▶ **PROBLEM TO WORK ON**
If "tweet" shows up in a line of the material, return that line.
START RECORDS PROVIDED
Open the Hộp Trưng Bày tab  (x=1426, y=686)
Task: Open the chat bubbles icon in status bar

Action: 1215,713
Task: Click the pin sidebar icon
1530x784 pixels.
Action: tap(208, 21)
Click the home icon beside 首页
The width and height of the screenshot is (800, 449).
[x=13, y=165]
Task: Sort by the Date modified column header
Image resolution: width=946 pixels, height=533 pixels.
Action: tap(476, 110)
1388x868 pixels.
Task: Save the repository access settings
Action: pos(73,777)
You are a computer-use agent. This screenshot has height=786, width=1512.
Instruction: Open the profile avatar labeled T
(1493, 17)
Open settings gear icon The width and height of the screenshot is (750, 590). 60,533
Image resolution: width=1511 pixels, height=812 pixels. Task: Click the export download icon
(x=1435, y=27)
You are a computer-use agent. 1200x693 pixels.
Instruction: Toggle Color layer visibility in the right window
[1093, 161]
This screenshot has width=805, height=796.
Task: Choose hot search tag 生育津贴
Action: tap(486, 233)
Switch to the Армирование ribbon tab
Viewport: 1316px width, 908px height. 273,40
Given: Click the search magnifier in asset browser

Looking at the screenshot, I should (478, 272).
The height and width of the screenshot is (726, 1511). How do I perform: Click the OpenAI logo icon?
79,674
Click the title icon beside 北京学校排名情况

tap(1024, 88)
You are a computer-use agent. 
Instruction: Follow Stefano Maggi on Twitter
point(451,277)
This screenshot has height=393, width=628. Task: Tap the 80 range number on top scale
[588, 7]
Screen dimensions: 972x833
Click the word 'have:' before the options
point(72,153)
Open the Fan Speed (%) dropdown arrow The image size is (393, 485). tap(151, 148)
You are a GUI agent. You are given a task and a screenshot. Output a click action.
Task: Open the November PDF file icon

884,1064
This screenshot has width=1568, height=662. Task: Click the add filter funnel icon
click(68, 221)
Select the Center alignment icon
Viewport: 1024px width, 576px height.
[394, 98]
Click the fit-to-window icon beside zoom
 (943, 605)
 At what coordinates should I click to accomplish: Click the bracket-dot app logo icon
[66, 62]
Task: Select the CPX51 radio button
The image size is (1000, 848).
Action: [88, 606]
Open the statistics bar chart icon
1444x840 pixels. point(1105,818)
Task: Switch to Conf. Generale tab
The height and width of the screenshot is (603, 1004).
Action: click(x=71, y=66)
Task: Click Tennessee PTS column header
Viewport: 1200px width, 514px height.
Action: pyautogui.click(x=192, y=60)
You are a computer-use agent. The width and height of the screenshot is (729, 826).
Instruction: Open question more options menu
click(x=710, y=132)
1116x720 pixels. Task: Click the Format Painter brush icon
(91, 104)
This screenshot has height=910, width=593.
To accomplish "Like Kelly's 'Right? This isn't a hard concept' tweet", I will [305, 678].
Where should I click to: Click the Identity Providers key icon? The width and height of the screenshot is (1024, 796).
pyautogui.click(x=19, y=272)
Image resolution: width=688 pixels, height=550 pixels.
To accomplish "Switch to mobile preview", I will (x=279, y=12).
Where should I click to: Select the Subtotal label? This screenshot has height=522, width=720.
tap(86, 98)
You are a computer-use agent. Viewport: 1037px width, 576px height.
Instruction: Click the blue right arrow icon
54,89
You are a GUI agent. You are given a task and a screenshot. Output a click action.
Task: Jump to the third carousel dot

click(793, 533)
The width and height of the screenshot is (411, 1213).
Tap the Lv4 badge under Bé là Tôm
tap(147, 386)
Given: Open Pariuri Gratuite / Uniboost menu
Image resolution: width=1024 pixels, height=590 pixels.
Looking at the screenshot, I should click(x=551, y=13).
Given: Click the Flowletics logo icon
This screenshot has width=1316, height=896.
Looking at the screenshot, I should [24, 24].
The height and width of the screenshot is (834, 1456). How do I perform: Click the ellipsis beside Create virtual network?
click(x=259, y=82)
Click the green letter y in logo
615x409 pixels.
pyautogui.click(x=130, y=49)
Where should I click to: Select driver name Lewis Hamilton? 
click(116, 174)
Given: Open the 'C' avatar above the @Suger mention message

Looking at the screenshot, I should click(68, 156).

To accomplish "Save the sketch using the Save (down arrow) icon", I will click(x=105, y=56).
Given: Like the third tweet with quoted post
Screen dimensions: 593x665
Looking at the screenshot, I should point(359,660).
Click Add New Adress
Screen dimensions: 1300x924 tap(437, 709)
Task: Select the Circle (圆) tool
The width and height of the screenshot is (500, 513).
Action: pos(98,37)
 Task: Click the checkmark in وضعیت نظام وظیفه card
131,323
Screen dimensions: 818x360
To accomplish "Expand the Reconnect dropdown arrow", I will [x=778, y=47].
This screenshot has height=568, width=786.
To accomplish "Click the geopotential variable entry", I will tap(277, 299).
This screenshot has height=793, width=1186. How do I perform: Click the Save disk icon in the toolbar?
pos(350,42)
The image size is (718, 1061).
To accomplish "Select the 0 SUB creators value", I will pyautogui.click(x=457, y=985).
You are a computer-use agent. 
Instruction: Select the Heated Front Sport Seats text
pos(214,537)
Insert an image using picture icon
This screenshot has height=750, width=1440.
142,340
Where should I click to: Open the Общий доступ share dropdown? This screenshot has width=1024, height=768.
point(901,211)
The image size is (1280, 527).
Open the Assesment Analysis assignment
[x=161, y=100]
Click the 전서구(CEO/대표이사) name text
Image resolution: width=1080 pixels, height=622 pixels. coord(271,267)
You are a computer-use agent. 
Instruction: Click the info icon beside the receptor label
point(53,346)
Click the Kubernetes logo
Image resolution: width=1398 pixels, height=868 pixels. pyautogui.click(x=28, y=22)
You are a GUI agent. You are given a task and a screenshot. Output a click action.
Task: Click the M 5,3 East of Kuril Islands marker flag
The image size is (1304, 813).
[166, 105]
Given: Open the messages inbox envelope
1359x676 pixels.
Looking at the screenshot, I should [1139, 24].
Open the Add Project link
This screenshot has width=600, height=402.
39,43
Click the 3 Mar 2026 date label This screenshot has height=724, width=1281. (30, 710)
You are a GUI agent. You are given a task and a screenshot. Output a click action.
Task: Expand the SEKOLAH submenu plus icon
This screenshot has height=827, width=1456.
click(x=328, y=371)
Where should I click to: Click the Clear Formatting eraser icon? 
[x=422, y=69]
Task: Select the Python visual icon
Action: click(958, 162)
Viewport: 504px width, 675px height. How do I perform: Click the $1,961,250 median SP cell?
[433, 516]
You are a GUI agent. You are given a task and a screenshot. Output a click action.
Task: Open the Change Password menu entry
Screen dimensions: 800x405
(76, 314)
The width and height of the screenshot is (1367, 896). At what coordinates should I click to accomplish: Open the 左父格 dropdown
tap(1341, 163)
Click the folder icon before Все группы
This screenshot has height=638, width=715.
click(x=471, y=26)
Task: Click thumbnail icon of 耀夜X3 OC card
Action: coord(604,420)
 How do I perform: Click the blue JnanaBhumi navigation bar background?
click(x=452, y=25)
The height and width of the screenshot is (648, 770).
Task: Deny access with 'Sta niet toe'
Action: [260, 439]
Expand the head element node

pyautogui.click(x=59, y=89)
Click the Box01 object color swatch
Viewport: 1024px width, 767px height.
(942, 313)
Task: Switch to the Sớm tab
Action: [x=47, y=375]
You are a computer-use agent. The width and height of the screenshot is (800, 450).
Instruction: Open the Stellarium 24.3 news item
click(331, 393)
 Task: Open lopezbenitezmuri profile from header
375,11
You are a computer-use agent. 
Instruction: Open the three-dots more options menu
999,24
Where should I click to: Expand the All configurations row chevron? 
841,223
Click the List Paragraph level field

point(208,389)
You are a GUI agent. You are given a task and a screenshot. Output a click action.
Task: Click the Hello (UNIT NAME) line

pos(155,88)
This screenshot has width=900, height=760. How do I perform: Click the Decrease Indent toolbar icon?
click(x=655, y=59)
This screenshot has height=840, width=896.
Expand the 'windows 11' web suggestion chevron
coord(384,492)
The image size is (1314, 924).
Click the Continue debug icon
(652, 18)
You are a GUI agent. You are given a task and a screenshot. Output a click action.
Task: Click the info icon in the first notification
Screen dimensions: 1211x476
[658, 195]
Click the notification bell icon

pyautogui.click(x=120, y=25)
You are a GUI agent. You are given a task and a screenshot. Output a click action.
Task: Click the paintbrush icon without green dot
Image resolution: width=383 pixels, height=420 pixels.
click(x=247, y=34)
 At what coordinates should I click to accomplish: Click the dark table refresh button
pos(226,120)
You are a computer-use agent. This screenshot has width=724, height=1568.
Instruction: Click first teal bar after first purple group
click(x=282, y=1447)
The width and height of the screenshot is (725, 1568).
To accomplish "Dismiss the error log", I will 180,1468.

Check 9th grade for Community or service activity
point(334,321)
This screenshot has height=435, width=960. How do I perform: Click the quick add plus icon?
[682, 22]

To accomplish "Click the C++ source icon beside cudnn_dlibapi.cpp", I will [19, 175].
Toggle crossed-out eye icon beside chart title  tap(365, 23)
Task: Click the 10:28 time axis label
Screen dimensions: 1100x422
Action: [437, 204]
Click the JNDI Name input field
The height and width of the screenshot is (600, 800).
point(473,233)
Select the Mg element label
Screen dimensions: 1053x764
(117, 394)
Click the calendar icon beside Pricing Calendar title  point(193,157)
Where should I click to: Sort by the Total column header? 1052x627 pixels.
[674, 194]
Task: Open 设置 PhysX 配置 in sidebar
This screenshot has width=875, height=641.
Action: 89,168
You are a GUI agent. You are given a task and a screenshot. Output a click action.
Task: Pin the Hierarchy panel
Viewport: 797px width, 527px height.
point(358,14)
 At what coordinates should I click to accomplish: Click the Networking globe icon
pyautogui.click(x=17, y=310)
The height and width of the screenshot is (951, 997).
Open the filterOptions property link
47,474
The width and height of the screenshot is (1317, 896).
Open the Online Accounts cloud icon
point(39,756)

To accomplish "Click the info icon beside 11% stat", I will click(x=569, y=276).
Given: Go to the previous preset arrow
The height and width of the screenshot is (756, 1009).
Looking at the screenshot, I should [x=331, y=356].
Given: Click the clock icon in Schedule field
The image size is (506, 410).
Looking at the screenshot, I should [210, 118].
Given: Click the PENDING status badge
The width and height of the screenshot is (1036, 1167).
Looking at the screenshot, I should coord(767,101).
END RECORDS PROVIDED
▶ **RESPONSE BOX**
To accomplish "Like Kelly's 'Right? This isn't a hard concept' tweet", I will [305, 678].
Given: Like the third tweet with quoted post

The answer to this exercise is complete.